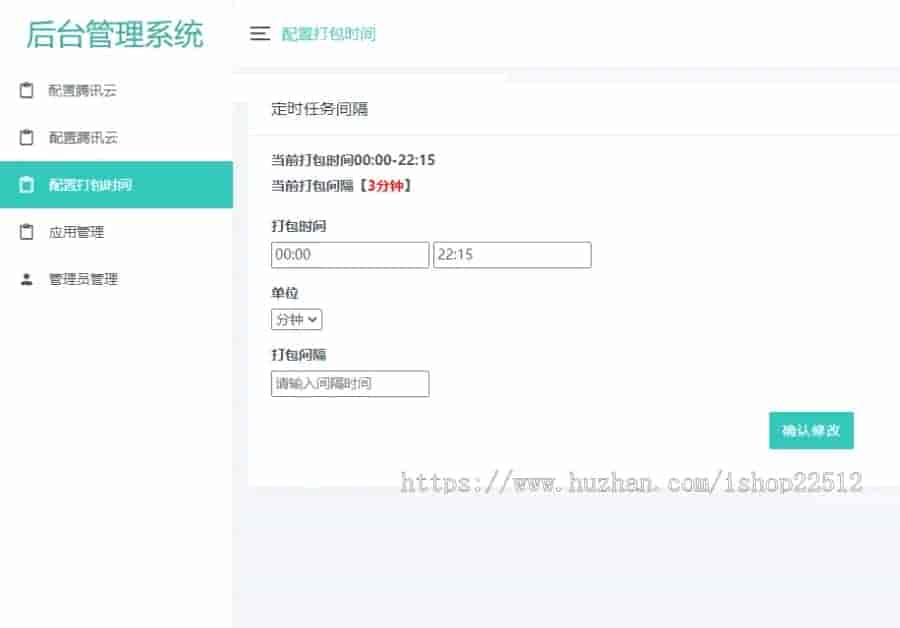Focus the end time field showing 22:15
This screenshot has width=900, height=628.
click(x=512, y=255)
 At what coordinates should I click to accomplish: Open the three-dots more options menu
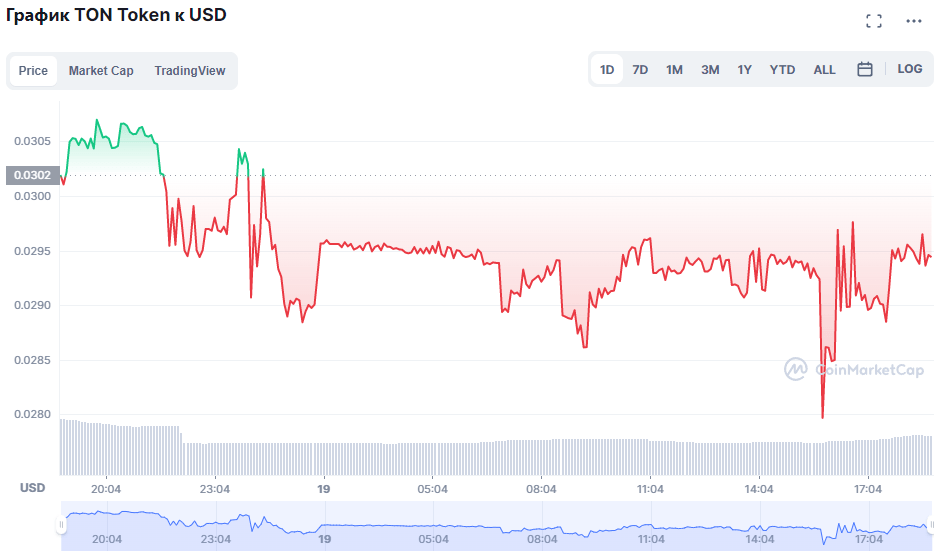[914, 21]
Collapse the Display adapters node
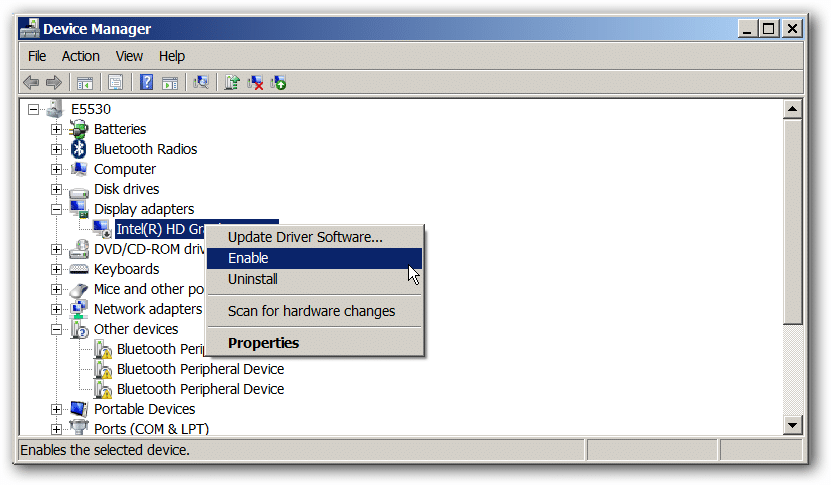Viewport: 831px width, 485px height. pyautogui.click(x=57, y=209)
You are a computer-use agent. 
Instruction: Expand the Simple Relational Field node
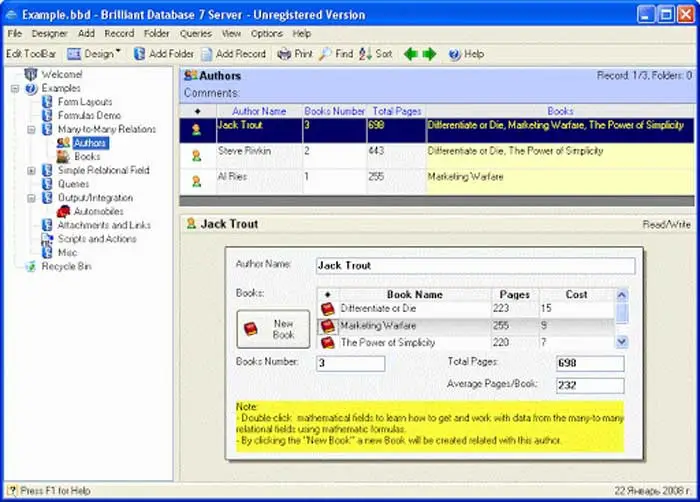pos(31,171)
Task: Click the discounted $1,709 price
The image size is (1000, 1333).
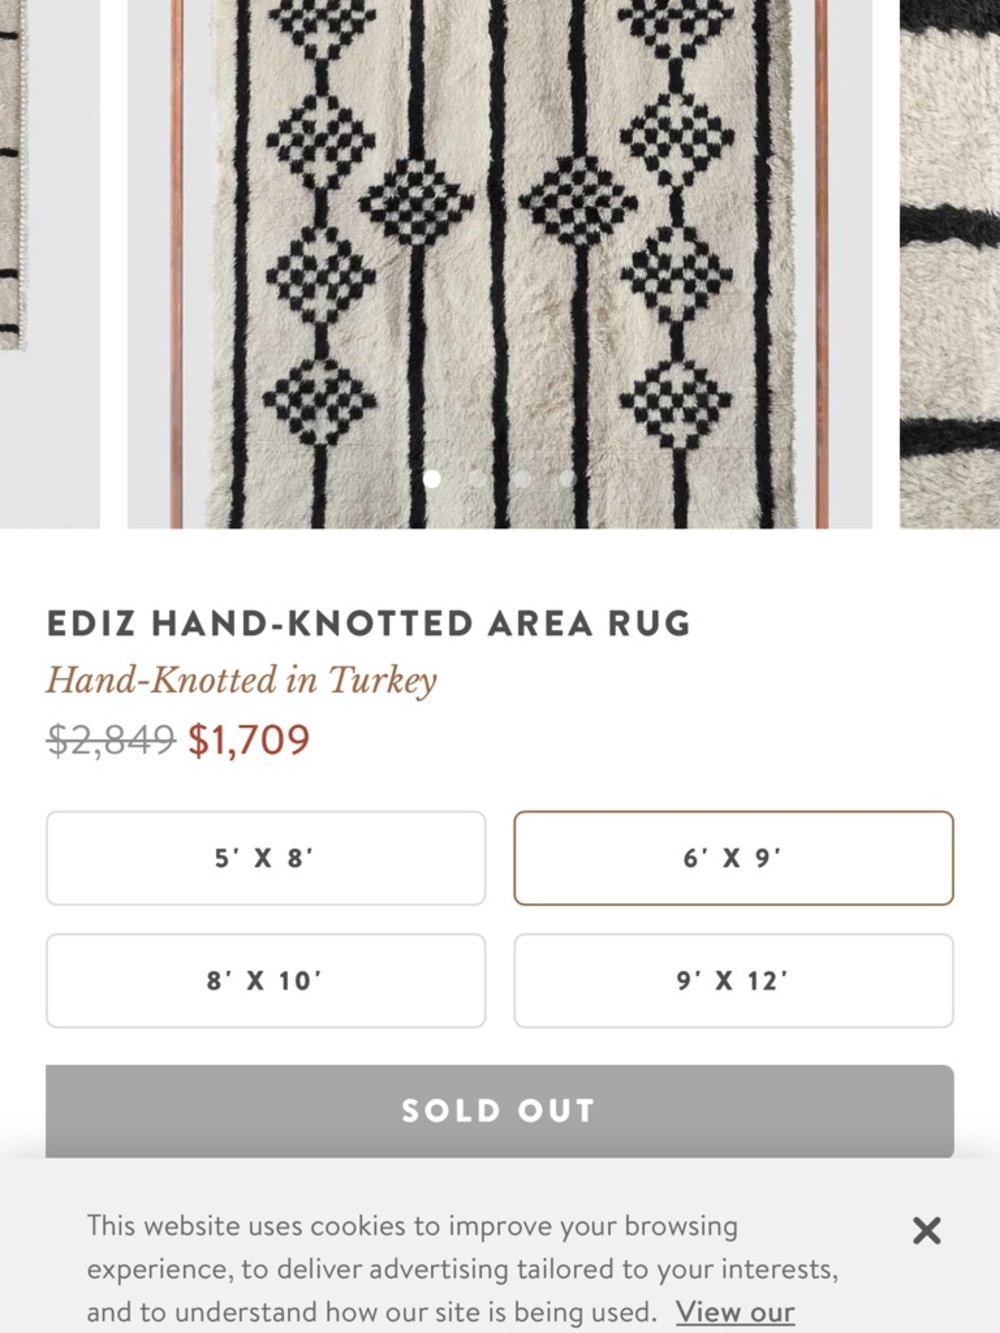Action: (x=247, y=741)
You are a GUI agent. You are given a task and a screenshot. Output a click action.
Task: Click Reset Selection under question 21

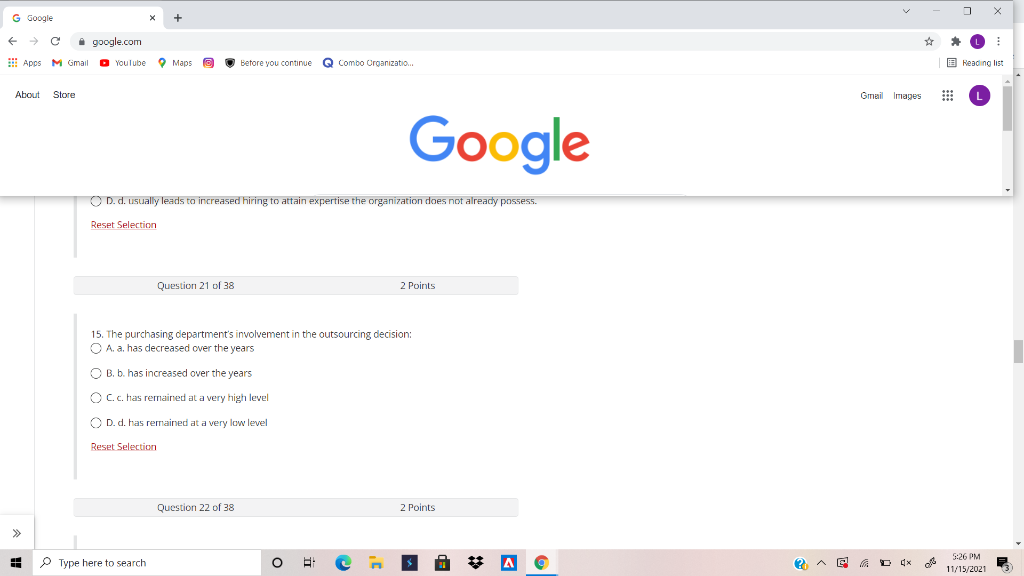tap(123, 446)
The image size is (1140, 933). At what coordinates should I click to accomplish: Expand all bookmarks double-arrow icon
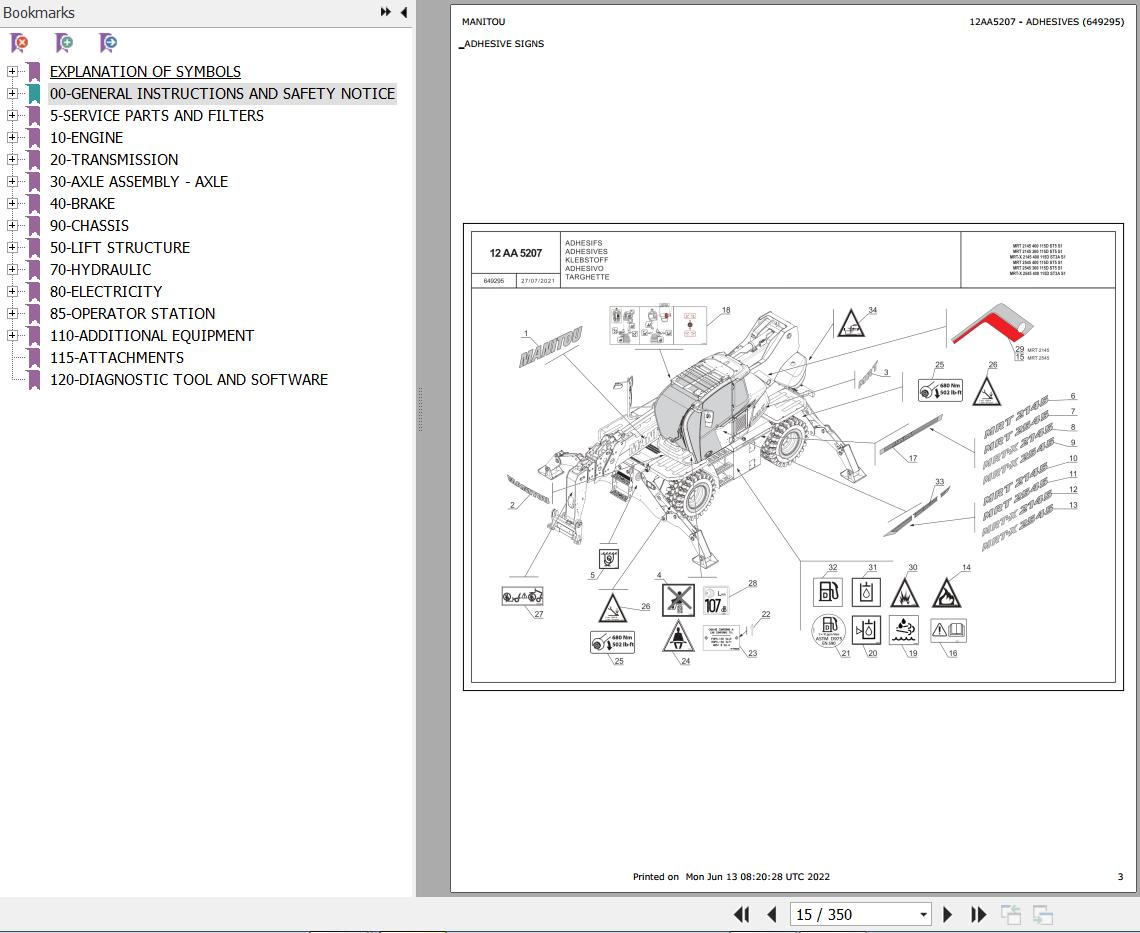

======

▶ **Task**: Find every line of the data that includes the string "agent". Copy each of those lines.

▶ **Exercise result**:
You are a computer-use agent. 
You are a GUI agent. You are given a task and a screenshot. Output a click action.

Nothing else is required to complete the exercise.